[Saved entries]
※ ※ ※

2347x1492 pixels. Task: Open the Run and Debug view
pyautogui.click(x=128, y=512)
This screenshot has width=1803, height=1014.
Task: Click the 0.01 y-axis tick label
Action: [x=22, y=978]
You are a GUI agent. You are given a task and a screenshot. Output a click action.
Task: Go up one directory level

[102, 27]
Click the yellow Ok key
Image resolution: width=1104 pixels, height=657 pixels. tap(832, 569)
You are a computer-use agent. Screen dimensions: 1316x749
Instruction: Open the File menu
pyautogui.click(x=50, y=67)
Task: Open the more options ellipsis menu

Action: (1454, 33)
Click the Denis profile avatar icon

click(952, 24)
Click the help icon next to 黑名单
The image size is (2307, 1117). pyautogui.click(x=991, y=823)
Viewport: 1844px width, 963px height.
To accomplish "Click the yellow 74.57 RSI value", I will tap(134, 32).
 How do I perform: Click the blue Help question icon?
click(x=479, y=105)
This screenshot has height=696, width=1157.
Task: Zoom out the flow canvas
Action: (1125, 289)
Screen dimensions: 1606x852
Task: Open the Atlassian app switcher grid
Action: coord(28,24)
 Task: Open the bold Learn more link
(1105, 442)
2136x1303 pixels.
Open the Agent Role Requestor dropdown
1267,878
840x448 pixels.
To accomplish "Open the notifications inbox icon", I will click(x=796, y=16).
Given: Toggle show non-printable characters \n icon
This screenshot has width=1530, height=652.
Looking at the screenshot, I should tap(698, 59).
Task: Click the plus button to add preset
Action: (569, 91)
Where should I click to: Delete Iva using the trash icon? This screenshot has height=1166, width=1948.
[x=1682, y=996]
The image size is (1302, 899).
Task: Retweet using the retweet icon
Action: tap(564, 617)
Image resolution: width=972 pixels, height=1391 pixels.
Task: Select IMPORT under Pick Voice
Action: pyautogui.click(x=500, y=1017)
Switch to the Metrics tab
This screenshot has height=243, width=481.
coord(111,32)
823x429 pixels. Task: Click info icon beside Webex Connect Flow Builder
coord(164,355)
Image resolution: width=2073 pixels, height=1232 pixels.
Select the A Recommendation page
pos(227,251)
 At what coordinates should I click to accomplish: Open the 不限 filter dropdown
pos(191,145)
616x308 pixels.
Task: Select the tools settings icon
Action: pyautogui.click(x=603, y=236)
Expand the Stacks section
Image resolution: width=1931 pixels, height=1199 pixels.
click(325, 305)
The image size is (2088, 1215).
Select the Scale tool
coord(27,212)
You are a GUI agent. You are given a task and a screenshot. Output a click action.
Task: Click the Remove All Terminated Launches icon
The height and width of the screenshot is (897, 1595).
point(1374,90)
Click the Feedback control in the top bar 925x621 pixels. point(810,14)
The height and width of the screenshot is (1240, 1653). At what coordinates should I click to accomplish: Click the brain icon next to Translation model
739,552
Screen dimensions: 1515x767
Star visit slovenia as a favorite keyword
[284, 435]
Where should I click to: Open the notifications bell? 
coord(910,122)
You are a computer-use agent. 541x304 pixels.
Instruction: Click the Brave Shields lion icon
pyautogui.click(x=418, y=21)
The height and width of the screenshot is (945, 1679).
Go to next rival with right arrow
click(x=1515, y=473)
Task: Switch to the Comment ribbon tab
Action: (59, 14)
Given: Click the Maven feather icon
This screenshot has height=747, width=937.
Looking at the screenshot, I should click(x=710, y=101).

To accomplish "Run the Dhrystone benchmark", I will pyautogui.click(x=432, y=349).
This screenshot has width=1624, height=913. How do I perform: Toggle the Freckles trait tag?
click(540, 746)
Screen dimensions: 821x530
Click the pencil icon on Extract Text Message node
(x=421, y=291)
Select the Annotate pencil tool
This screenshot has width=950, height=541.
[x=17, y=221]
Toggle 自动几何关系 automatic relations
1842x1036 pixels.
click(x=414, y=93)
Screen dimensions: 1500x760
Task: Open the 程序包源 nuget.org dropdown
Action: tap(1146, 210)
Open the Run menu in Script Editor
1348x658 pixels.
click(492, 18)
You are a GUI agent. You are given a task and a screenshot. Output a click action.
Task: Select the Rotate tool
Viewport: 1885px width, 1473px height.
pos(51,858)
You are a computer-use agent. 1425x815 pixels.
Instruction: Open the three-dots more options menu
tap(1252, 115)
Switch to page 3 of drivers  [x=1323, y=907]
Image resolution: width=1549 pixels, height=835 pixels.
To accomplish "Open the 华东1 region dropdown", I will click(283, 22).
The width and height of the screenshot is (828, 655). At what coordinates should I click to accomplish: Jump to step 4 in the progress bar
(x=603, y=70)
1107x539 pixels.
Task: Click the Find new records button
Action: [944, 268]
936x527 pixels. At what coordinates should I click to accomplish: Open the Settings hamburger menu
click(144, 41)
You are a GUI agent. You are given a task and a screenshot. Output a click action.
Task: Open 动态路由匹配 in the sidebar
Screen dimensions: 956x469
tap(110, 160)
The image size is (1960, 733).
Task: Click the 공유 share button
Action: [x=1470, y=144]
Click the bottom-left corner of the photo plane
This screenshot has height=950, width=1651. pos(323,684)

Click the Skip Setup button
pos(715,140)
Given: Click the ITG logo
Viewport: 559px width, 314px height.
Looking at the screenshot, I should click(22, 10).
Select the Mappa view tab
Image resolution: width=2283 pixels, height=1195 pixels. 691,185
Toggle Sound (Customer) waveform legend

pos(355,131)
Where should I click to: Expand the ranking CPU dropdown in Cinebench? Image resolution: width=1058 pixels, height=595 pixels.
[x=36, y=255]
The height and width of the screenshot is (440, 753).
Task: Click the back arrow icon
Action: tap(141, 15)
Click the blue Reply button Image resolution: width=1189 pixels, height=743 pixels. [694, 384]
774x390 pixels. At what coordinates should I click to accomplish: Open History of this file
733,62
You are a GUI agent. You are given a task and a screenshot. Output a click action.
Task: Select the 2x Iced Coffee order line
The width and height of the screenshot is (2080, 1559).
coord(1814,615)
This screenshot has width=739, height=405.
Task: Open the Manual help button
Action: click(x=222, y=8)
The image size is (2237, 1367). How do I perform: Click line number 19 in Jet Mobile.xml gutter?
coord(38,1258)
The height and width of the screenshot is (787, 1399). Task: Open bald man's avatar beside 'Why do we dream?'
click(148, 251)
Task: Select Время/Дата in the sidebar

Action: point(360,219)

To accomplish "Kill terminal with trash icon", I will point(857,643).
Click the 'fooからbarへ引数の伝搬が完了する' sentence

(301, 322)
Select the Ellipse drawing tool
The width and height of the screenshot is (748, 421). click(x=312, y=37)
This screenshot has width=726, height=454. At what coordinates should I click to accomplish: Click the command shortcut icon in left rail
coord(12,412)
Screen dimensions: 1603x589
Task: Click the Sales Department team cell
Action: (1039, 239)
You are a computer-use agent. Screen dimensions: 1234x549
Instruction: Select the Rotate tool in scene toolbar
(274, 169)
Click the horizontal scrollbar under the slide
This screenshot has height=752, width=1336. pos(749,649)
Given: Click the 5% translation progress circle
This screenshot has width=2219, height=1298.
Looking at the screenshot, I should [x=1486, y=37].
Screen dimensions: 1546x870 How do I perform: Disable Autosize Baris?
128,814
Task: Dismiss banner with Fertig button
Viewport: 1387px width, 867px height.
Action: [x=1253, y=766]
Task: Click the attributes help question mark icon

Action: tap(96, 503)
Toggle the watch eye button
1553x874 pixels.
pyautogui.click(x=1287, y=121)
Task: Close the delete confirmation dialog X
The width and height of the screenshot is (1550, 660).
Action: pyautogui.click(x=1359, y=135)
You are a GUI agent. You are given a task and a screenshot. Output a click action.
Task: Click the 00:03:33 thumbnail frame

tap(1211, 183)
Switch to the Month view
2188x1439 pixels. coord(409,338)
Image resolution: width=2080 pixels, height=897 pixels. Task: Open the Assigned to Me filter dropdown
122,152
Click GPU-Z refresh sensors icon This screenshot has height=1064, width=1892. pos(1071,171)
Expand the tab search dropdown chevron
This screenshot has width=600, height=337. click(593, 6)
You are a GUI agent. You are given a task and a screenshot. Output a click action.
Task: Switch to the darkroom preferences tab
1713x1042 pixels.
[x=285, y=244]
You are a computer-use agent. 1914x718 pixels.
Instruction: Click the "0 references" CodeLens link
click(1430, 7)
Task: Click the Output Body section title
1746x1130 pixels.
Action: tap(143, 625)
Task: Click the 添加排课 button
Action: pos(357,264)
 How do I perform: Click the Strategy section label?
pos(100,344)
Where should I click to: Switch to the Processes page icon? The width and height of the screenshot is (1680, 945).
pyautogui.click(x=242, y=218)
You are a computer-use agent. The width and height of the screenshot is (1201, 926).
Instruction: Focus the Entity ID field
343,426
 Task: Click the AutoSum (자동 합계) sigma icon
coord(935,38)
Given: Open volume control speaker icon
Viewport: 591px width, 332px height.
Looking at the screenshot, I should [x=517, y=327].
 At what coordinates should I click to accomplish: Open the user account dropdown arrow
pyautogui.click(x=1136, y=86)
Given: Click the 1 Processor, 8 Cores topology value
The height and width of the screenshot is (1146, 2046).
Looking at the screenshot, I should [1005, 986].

※ ※ ※

WORK TO COMPLETE:
Your answer should be one number: the count of lines in the records above that contain "value".

TASK ANSWER:
2